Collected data

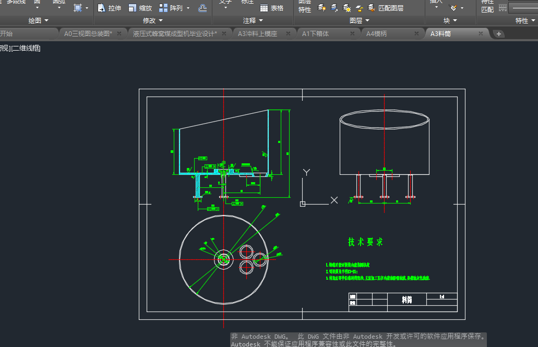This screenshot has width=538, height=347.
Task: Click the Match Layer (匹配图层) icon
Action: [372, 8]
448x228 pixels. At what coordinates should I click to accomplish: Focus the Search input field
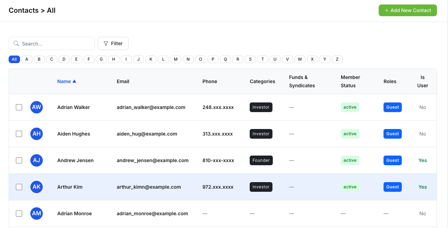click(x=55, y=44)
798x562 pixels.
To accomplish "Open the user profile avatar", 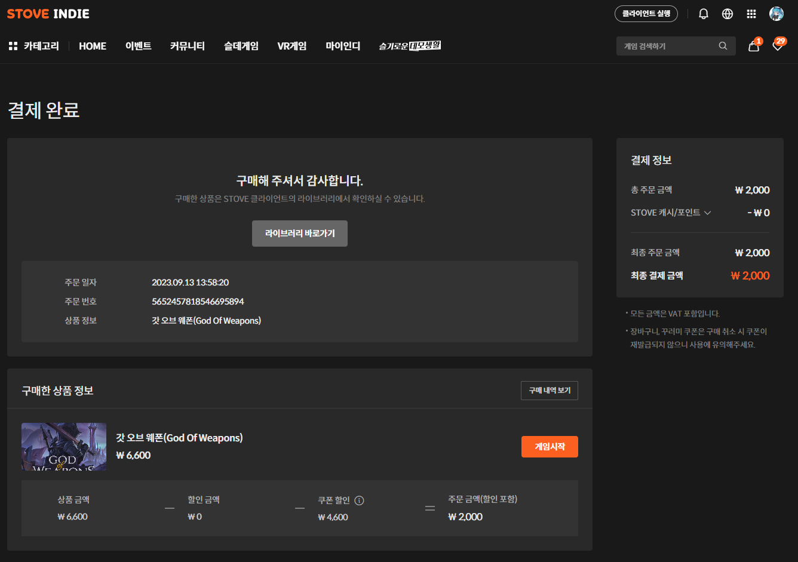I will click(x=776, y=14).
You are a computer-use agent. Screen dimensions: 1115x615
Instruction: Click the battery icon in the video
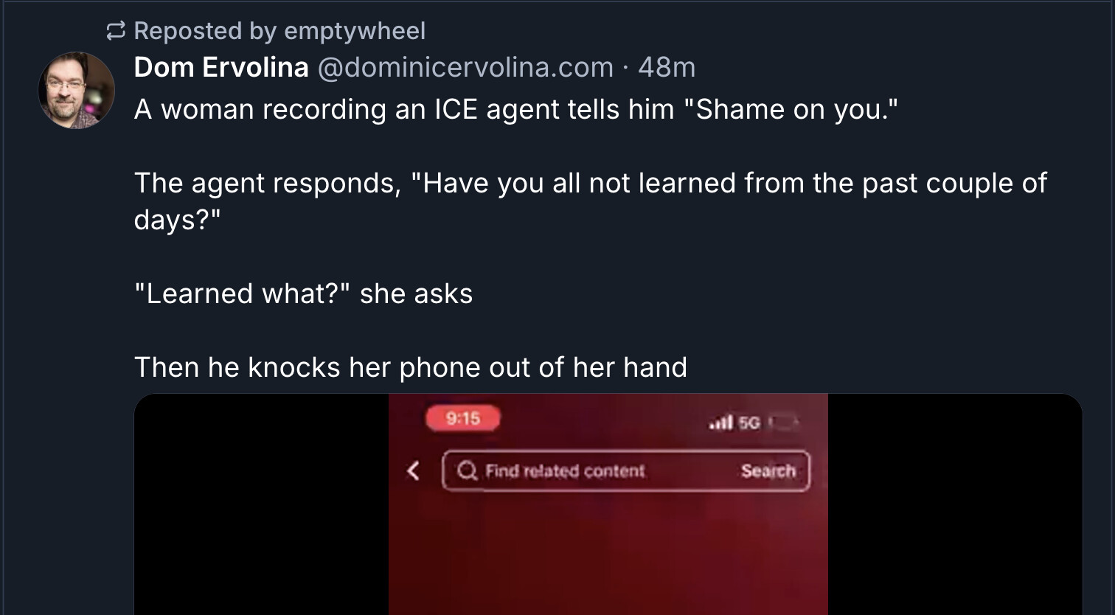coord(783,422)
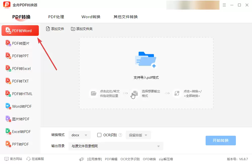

* What the exercise asks *
Write out word for word every line from the line with "Instruction: Click the" through the final line of the records, both included, skipping the pictures.

* Task answer *
Instruction: Click the battery icon in the video
coord(783,422)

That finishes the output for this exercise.